Text provided -
* * * * *
June has been uncommonly busy so I must be brief as we’ve just arrived in Maine to visit friends for the weekend, and the Friday night cocktail hour approaches as I type!

The month began, for me, with a book event on Cape Cod, which I wrote about in the last newsletter, while Ann was in Buffalo flogging her latest, Fly Girl. A Covid concern prevented our going to Woodstock, NY, for another Fly Girl event (see you in the fall, Martha?). Happily this allowed us to have a leisurely Sunday morning, with a movie, champagne and a potato chip omelet. The movie was the interesting but unmoving Paris, District 13, a French film about the sexual lives of a small group of Parisians. But these Sunday mornings with The Times in bed followed by brunch and a movie are heavenly. Highly recommend the Sunday morning movie!

The Tin Building, across from the South Street Seaport in lower Manhattan.

For me it was off to New York the following week to participate in a documentary, by Boardwalk Pictures (A Chef’s Table), on Jean-Georges and the Tin Building, an incredibly ambitious project to turn the old Fulton Fish Market building into a multi-purpose food hall, a place to eat at numerous restaurants, buy fish retail, have sushi. JG excited to be opening a Chinese restaurant here, and the first Brasserie he’s created. What’s makes it unique, beyond the history of this important building, is the diversity of offerings, and all of it run by, curated by, Jean-Georges and his talented team. (NYTimes story on the project here.)
* * * * *
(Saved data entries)

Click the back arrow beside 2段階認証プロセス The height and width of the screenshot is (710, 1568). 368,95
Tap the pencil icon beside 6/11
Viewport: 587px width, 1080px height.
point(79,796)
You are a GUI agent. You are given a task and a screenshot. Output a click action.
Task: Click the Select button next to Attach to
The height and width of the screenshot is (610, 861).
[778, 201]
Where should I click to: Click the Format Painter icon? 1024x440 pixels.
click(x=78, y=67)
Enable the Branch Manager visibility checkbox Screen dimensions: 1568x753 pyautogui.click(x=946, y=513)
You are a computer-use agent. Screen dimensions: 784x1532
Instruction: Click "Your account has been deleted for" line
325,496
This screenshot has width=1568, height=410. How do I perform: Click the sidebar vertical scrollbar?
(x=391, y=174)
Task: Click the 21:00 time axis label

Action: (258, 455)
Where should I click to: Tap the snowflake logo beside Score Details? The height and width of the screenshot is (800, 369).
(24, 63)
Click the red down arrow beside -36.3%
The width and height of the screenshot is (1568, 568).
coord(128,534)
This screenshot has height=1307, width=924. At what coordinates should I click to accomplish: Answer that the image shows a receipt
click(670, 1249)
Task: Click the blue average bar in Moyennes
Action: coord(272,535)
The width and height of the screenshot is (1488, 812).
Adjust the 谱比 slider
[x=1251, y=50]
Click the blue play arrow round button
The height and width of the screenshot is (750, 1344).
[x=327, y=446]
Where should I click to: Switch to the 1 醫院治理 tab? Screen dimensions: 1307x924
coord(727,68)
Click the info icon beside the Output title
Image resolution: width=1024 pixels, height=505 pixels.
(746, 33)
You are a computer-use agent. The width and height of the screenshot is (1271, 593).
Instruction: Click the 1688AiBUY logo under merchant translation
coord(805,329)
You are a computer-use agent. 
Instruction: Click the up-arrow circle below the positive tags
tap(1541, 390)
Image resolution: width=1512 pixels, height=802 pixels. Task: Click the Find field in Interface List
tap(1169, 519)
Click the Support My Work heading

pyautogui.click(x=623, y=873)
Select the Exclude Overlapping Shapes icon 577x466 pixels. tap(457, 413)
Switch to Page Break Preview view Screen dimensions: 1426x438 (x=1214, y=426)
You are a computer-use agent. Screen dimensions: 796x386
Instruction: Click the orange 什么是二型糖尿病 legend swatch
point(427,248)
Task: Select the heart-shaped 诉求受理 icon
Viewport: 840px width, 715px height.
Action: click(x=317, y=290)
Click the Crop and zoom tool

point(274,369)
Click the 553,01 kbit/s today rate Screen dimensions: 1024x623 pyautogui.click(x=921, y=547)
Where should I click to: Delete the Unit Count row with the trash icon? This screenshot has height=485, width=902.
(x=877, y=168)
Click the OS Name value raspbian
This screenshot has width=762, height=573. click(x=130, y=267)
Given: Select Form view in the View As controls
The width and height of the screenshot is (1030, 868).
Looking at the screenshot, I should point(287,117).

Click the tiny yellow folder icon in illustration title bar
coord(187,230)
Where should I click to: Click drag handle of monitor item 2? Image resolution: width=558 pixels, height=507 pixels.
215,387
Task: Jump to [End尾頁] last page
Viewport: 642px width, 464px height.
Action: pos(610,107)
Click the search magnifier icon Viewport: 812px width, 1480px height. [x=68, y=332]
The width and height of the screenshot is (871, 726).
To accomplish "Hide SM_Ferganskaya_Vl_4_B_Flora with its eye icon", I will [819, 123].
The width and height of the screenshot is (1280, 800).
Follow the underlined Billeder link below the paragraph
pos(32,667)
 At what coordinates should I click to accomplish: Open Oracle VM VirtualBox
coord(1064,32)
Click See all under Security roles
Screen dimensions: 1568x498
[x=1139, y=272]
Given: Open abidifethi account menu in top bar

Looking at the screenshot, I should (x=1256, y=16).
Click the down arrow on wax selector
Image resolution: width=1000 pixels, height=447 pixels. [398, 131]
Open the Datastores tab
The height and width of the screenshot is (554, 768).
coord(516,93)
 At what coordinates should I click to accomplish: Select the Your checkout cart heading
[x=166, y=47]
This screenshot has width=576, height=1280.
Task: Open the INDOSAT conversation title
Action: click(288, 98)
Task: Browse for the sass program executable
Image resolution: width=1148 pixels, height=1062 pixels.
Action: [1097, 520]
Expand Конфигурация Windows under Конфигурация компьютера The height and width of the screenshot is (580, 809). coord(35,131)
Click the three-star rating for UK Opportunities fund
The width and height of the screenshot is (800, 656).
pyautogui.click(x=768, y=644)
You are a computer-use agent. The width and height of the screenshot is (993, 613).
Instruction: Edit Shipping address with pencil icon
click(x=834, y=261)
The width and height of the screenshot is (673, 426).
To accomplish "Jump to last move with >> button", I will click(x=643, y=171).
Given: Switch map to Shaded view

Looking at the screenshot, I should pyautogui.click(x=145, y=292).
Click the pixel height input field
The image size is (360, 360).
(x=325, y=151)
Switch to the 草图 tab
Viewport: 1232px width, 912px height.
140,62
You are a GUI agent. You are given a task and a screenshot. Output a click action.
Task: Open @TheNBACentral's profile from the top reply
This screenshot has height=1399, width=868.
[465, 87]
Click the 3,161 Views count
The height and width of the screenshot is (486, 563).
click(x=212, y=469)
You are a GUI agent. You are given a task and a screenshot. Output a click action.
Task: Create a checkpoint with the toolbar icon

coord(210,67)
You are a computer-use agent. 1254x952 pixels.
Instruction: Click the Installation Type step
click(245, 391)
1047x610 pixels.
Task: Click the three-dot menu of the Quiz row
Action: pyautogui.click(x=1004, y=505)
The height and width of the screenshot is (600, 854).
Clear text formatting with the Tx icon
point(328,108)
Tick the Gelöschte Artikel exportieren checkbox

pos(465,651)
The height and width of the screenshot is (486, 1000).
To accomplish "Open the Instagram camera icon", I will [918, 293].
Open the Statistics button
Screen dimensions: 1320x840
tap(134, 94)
* * * * *
Exercise -
Update the June newsletter text starting with "June has been" and going on through "approaches as I type!", swapping "Maine" for "Vermont".

Answer to this task -
June has been uncommonly busy so I must be brief as we’ve just arrived in Vermont to visit friends for the weekend, and the Friday night cocktail hour approaches as I type!